The SRRP tried to get publicity for the lack of protein in the diets of Black farmers, and we told the national media (e.g. Newsweek, etc.) that on a given day we were distributing ground beef in a town in Greene County. It was against ordinances to do that, and we were prepared to get arrested. But the media didn't come, and the demonstration was ignored by the town police.
Eventually Gary Hunt, Nancy Scheper, and I wrote an article about the conditions we had seen and talked about with tenant farmers, taking the USDA food programs to task for failing to prevent malnutrition in the Black Belt. The piece was accepted by Ramparts, a glossy left-wing magazine, but before it could be published, the editors asked us to rewrite it from the point of view of the impact, on poor Blacks in Alabama, of the guaranteed annual wage that Ramparts was sure Nixon was going to get passed! We rewrote our article, saying that things would be only marginally better with a guaranteed annual wage. This was because we felt that the fundamental problem in the rural south was the perpetuation of a form of slavery (or feudalism) under the tenant-farming system, which was driving Black farmers to migrate North to troubled racial ghettos. That article was published as "Nixon's Guaranteed Annual Poverty" in Ramparts in November of 1969 and reprinted in Divided We Stand (1970).
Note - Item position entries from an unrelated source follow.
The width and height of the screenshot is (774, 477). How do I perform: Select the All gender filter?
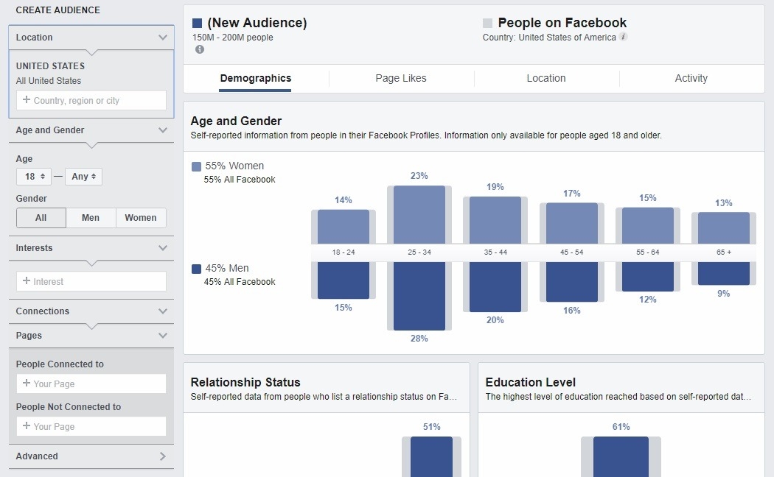(x=41, y=217)
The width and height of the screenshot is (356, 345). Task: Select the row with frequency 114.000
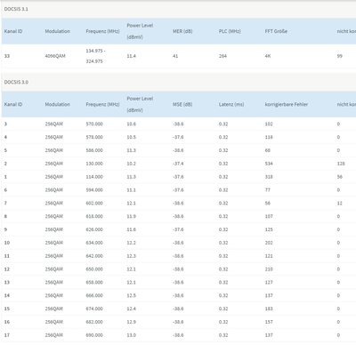click(179, 177)
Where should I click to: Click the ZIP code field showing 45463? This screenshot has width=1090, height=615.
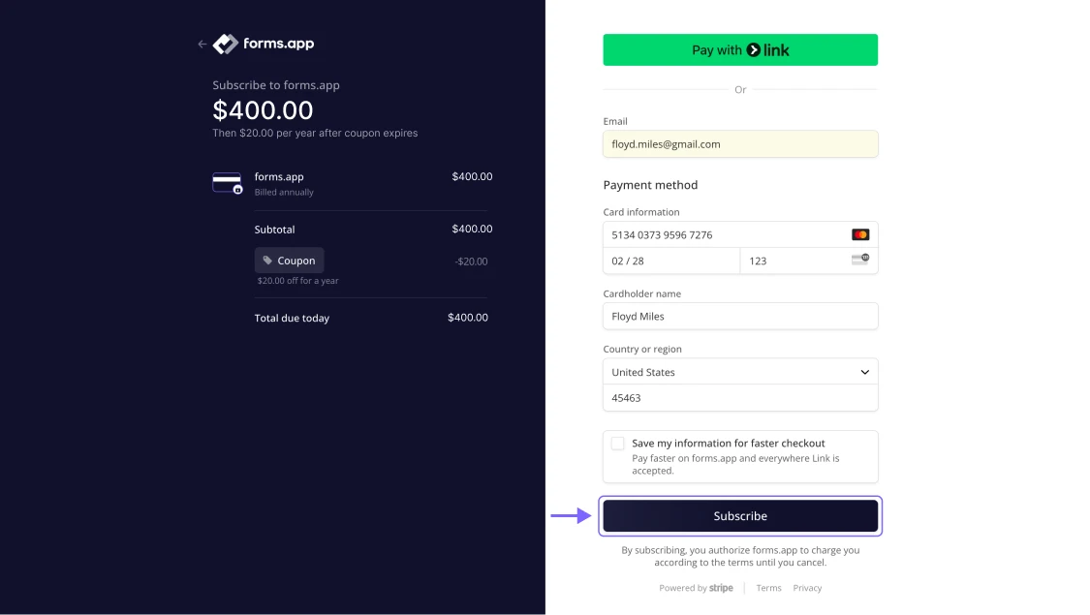pos(740,398)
We three writers lived in Gee's Bend, in Wilcox County, where people lived ontheir own land and had snug little houses that the federal government had helped them build. This happened when the New Deal's Farm Security Administration, in 1937, bought a plantation and made it a cooperative experiment. In 1946, the government sold small farms to the descendants of the former slaves, afterward tenant farmers, at low prices and interest rates. In 1968 the Gee's Benders were small independent farmers without indoor plumbing, telephones, or, for the most part, cars, but unlike the tenants we interviewed they had protein in their diets. They had been unusually active in the civil rights movement, registering to vote in large numbers, and many participated in the famous march across the bridge in Selma because they did not have to fear eviction for political activity.
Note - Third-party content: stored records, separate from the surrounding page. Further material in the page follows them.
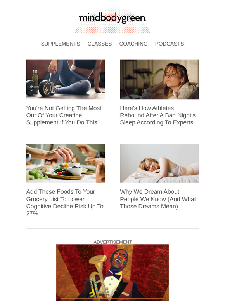Viewport: 225px width, 301px height.
Task: Open the tired woman at desk image
Action: (x=159, y=79)
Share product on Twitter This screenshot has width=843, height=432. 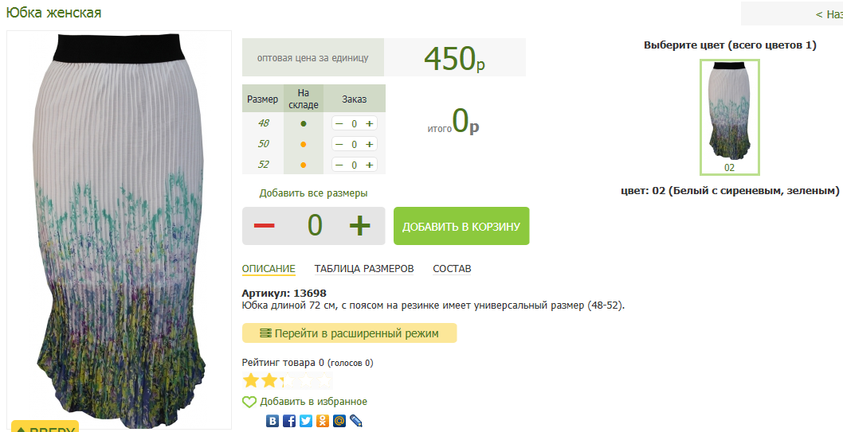pos(306,421)

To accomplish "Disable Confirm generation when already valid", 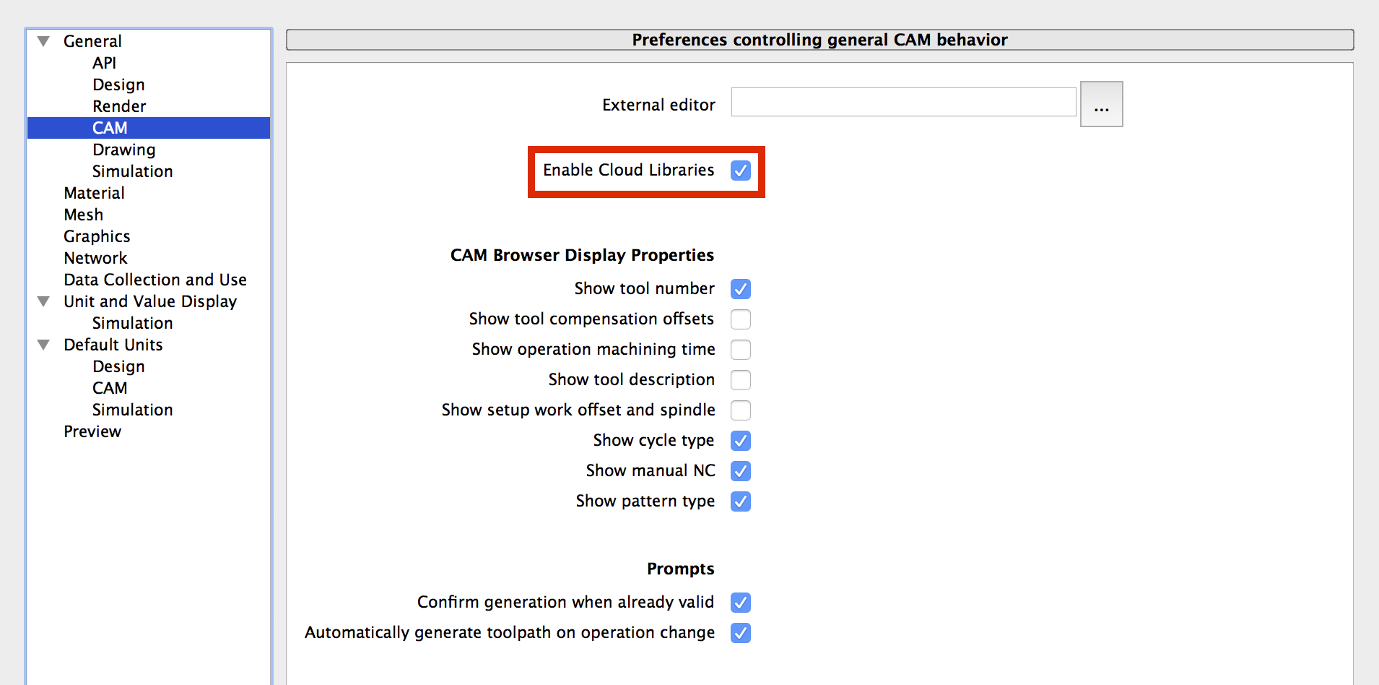I will [x=740, y=603].
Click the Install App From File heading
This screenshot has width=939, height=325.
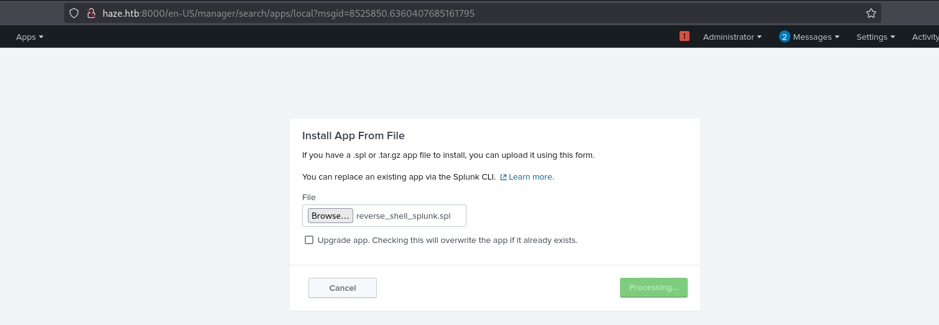point(353,135)
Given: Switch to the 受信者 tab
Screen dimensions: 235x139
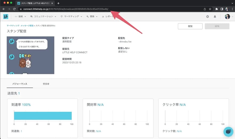Looking at the screenshot, I should [x=46, y=84].
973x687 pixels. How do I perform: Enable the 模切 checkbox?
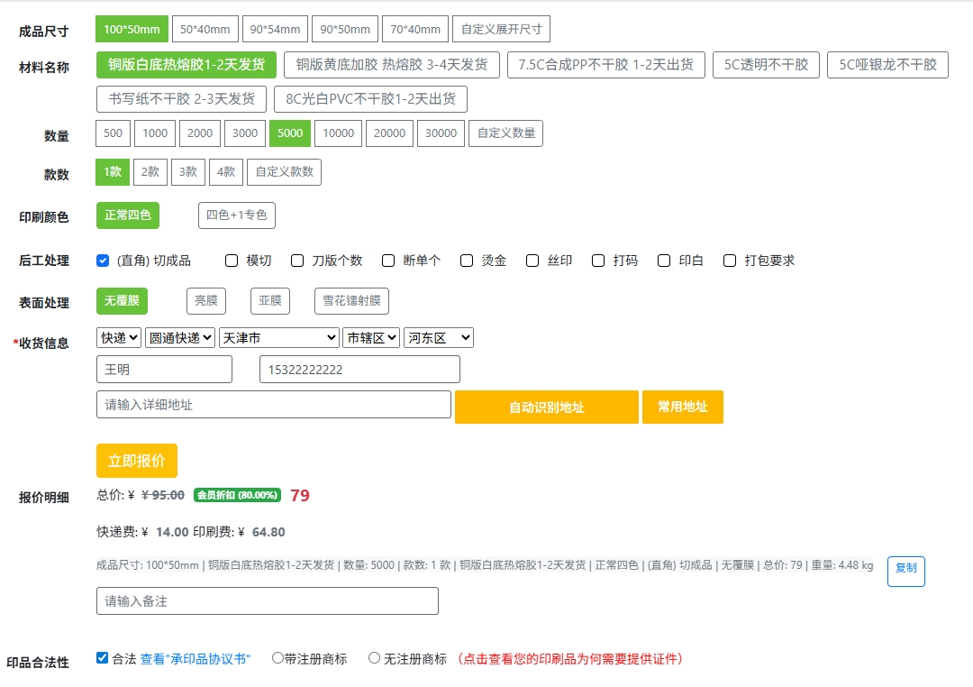tap(232, 261)
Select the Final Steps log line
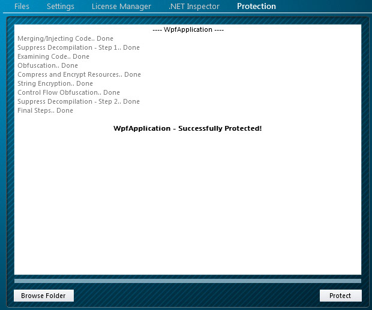The height and width of the screenshot is (310, 372). point(45,110)
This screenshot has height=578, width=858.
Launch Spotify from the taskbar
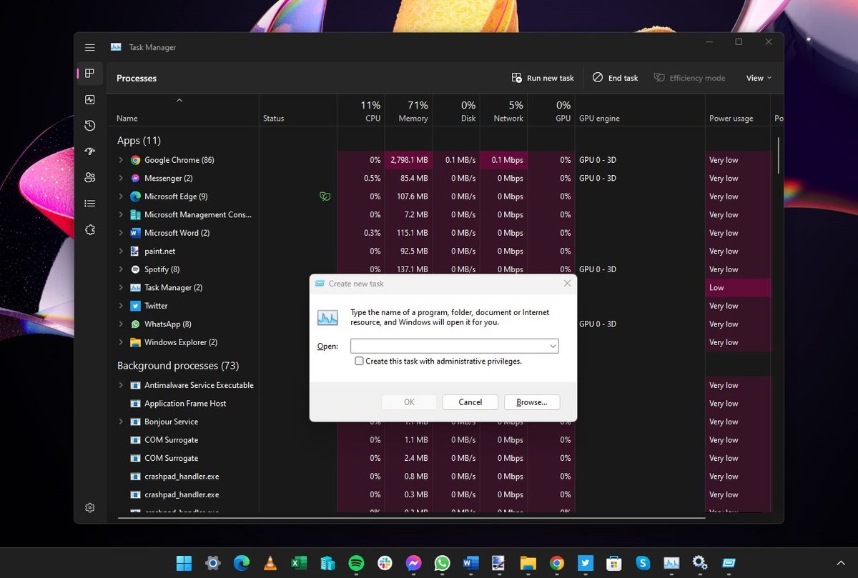point(356,563)
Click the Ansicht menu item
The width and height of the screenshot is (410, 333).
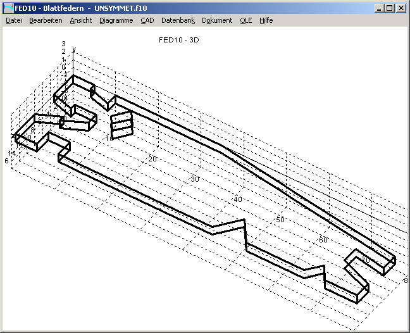pos(81,20)
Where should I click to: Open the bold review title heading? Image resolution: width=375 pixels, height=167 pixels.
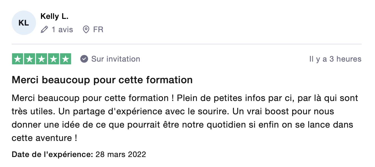102,80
The Bend was the home of the Freedom Quilting Bee. Started in 1965, it was run as a coop, and sold quilts to Northern department stores. When we left, we took quilts with us to sell where we lived.
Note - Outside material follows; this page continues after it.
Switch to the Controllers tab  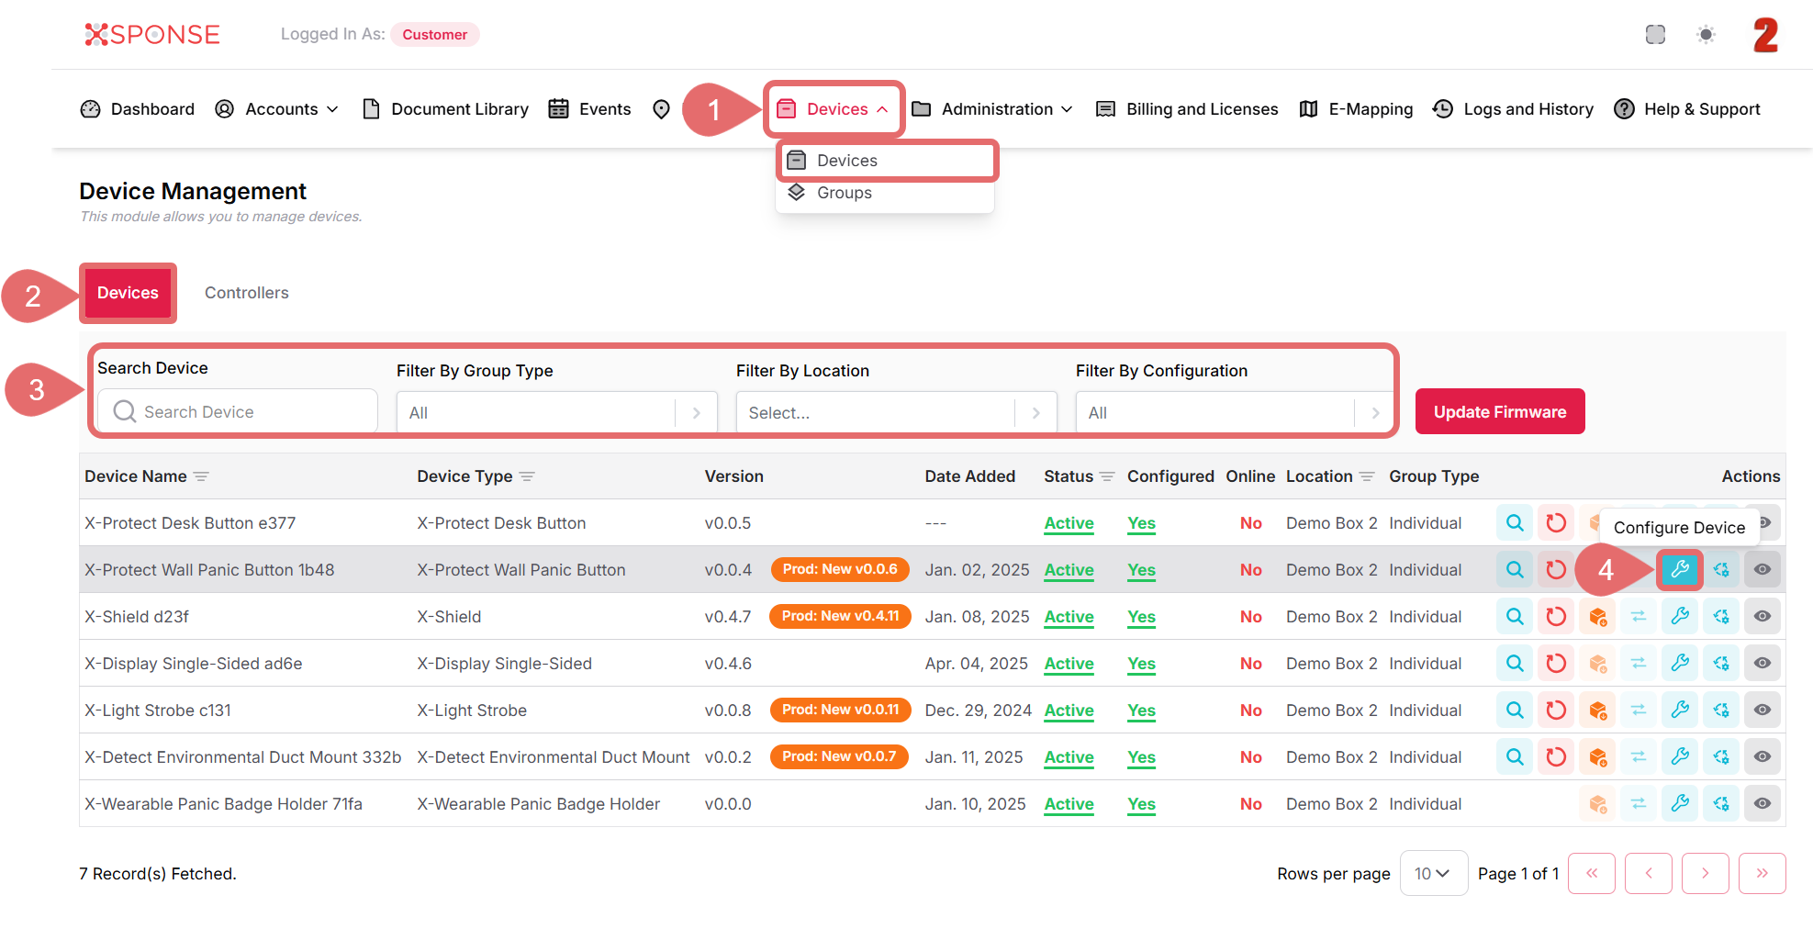(246, 293)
Later, I was active in the women's liberation movement, and became an English professor, teaching mostly at Ohio University, where I was also Director of Women's Studies. Now that I am retired, I live in Philadelphia and am involved in the attempt to get single-payer healthcare. I worked to get Obama elected, and much of my writing is political journalism. My current project is to research and write about the history of Gee's Bend, whose quilts have become famous, shown in museums all over the country. I hope that my article will play a part in the attempt to revive the Freedom Quilting Bee that is now underway.